Machine Learning MlOps Tutorial

MLOps Basics [Week 4]: Model Packaging – ONNX

onnx_1

MLOps Basics [Week 4]: Model Packaging – ONNX

  • 📦 Model Packaging

    Why do we need model packaging? Models can be built using any machine learning framework available out there (sklearn, tensorflow, pytorch, etc.). We might want to deploy models in different environments like (mobile, web, raspberry pi) or want to run in a different framework (trained in pytorch, inference in tensorflow).

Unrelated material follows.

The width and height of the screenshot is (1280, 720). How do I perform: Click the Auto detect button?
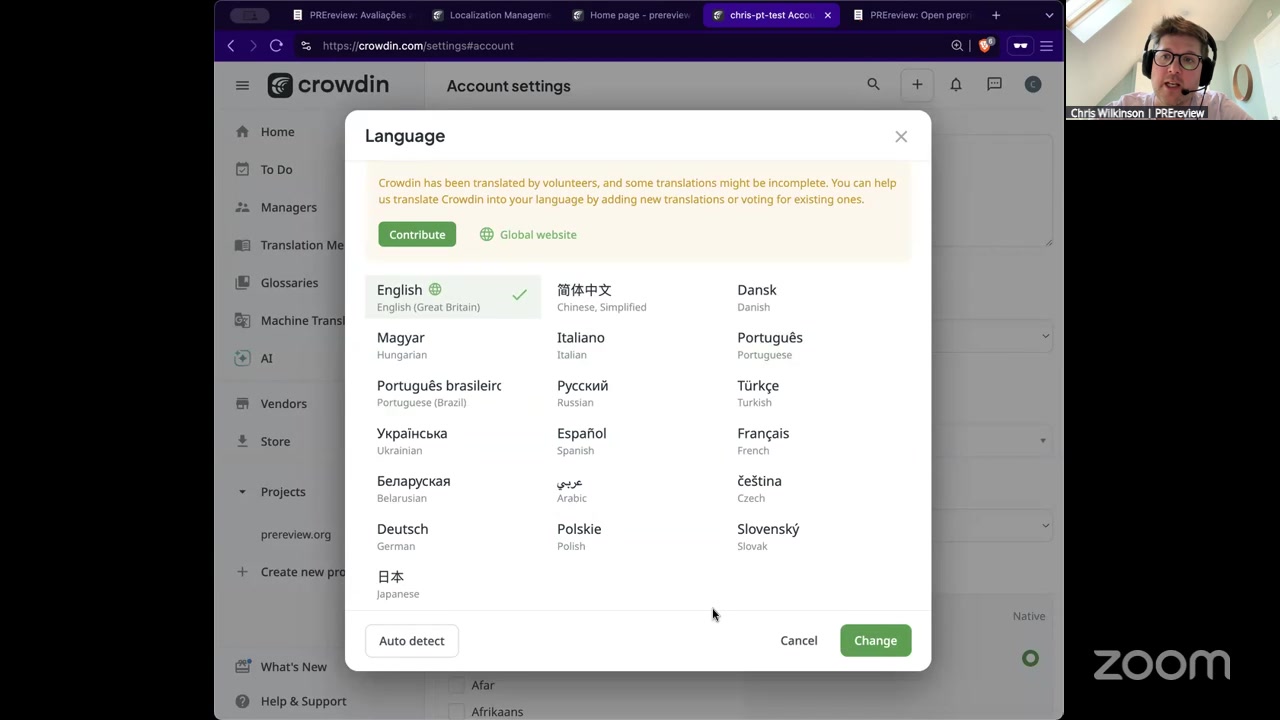pos(411,641)
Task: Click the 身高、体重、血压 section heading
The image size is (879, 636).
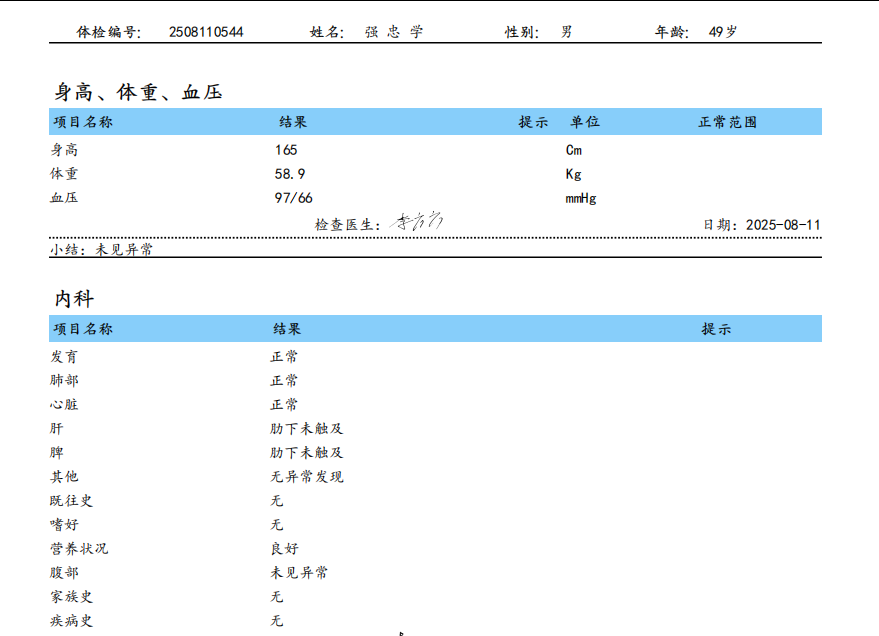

A common file format to enable AI developers to use models with a variety of frameworks, tools, runtimes, and compilers will help a lot.

    This is achieved by a community project ONNX.

    In this post, I will be going through:

    • What is ONNX?
    •  
    • How to convert a trained model to ONNX format?
    •  
    • What is ONNX Runtime?
    •  
    • How to run ONNX converted model in ONNX Runtime?
    •  
    • Comparisons
    •  

    What is ONNX?

    ONNX is an open format built to represent machine learning models.

    ONNX defines a common set of operators — the building blocks of machine learning and deep learning models — and a common file format to enable AI developers to use models with a variety of frameworks, tools, runtimes, and compilers.

    The ONNX format is the basis of an open ecosystem that makes AI more accessible and valuable to all:

    • developers can choose the right framework for their task
    • framework authors can focus on innovative enhancements
    • hardware vendors can streamline optimizations for neural network computations.

    Thus, ONNX is an open file format to store (trained) machine learning models/pipelines containing sufficient detail (regarding data types etc.) to move from one platform to another.

    Models in ONNX format can be easily deployed to various cloud platforms as well as to IoT devices.

    ⏳ How to convert a trained model to ONNX format?

    Since we are using Pytorch Lightning ⚡️ which is a wrapper around Vanilla Pytorch 🍦, there are two ways to convert the model into

    format.

    • Using onnx.export method in 🍦
    •  
    • Using to_onnx method in ⚡️
    •  

    Exporting using model using 🍦 Pytorch

    In order to convert the model into ONNX format, we need to specify some things:

    Trained model which needs to be converted

    model_path = f"{root_dir}/models/best-checkpoint.ckpt"
    cola_model = ColaModel.load_from_checkpoint(model_path)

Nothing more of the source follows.